Human remains are supposed to be cremated if not interred with the body. After an autopsy, any organs removed are replaced, though not exactly correctly. Only samples taken are kept. There are some cases of human remains being just dumped out with the trash to wind up in the land fill.
Prior to a body being shipped via airlines, the funeral home removes the intestines and disposes of them. If no autopsy has been done, and the body is not cut open, they use a hook shoved up the anus to fish them out. This is done to prevent swelling and possible explosion of the body in the low pressure cargo hold.
Some meat plants salvage blood, bone and odd bits to be used in fertilizer and other products, like sausage. Most have salvage ponds out back where the refuse left on the floors goes when sluiced off. These ponds can get really stinky in the summer and in the case of a pork processing plant, get the EPA involved.
It seems that we have buyers for every part of an animal run through a processing plant. Feathers for pillow makers, feces, blood, gristle, bone, unusable organ meat goes to fertilizer plants, though some can go to pet food or commercial feed plants. (Some of the disease problem we’ve developed in chicken is from selling chicken poop to feed companies, who process it into chicken and cow feed and sell it back to the providers. These same geniuses decided that herbivores can eat a percentage of meat protein processed from their slaughtered cousins into their feed for a quicker muscle gain.)
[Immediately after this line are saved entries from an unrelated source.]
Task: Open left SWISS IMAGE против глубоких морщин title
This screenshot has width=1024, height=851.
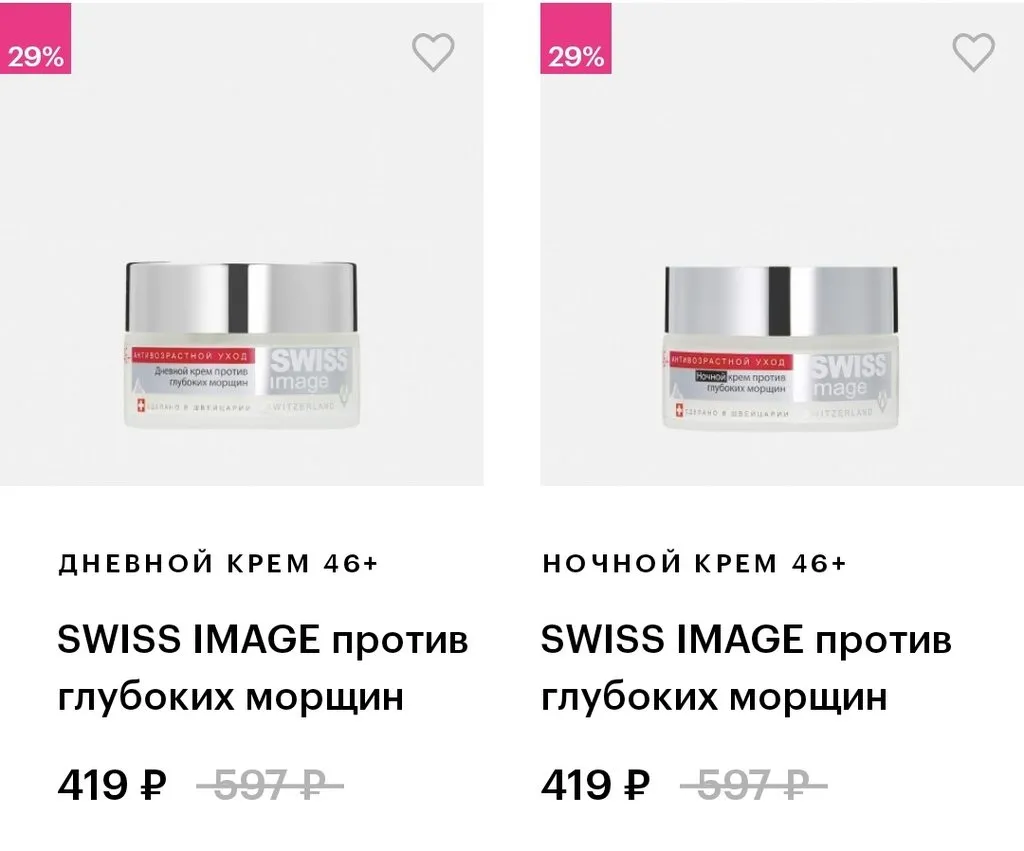Action: [x=263, y=667]
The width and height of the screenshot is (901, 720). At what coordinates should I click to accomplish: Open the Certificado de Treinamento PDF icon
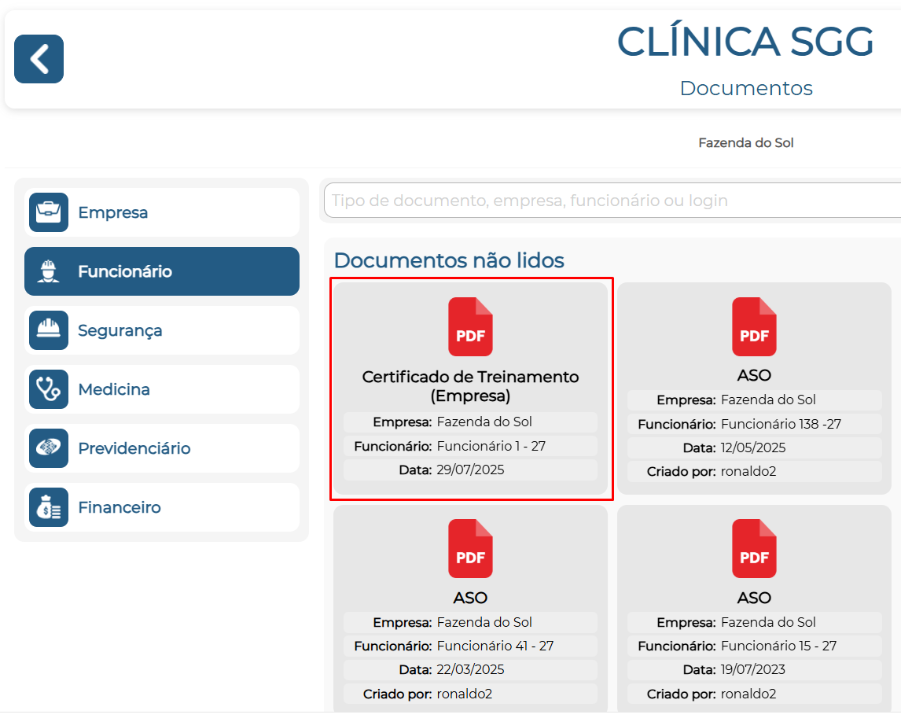(x=470, y=327)
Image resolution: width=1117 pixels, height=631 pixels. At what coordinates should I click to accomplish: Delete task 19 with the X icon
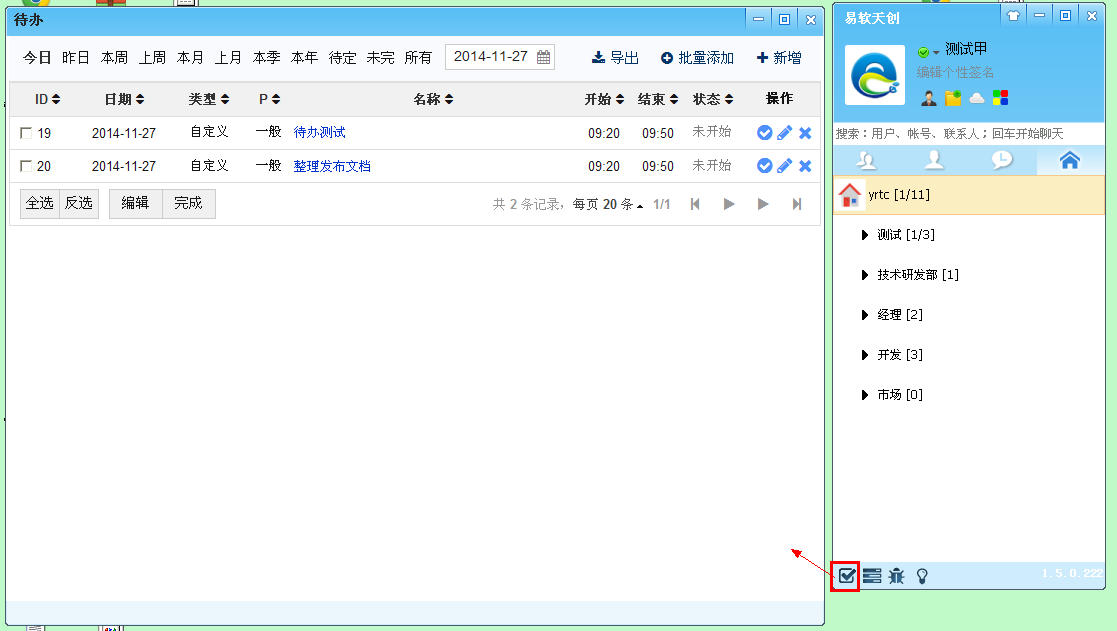pyautogui.click(x=805, y=133)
Hides have a market, even chicken feet are sold for soup. (Yuck!) Animals like cows with horns still attached have the horns cut off and shipped to glue factories or craft makers, even the skull is sold intact for specialty art or ground into bone meal for food or fertilizer. I think even the tuft of hair at the end of the tail has a market. Someone told me that scrapple contains such items as pork anuses, lips and whatever else no one wants to actually know about.
A one ton cow goes in one end and the total waste comes out weighing about a pound.
The whole process is somewhat disgusting and shocking but efficient. I just wonder about the people who dream up marketable uses for these odd bits.
I can just imagine some guy staring at a big vat of pork pricks and figuring out how he could make money off of them. I mean, consider the guy who first decided cow and pork ears could make doggie chews and be used in ‘meat food products’.